• PROVIDED TEXT:
________________________________________
Water Station at Stage 4

Running is the most collective among individual sports. There is a sense of community and mutual support rarely seen in other sports. When we go for a run with friends or in a race, we feel that we are not alone, that going through the same struggle actually reinforces our bounds.

The same phenomenon happens all around the running event. Those who organize, volunteer, and watch such events also feel bonded among themselves and to runners. They also have the privilege of observing the runners, feel their body language, cheer for them, expecting nothing in return, still willing to assist with anything they need. I like to say that a runner will only understand the true meaning of running when they experience a day as a racer, as a spectator, as a volunteer, and as a organizer.

My first experience as volunteer was at ENDURrun Ultimate 2023. I already shared my experience running ENDURrun Sport 2023. The ultimate edition is two times longer. It’s a multi-stage, full-week running event that demands a lot from everybody involved. I wanted to learn by closely observing what it takes to run 160km in one week, to see how runners felt at each stage, and how they put their strategy in place to win, to gain positions or simply finish it.
________________________________________
• DATASET EXTRACT:
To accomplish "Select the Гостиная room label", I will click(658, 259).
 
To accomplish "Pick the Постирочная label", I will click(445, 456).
________________________________________
• PROBLEM REQUIREMENTS:
Copy out the passage of the running text starting at "The same phenomenon" and ending at "as a organizer.", word for word.

• WRITTEN SOLUTION:
The same phenomenon happens all around the running event. Those who organize, volunteer, and watch such events also feel bonded among themselves and to runners. They also have the privilege of observing the runners, feel their body language, cheer for them, expecting nothing in return, still willing to assist with anything they need. I like to say that a runner will only understand the true meaning of running when they experience a day as a racer, as a spectator, as a volunteer, and as a organizer.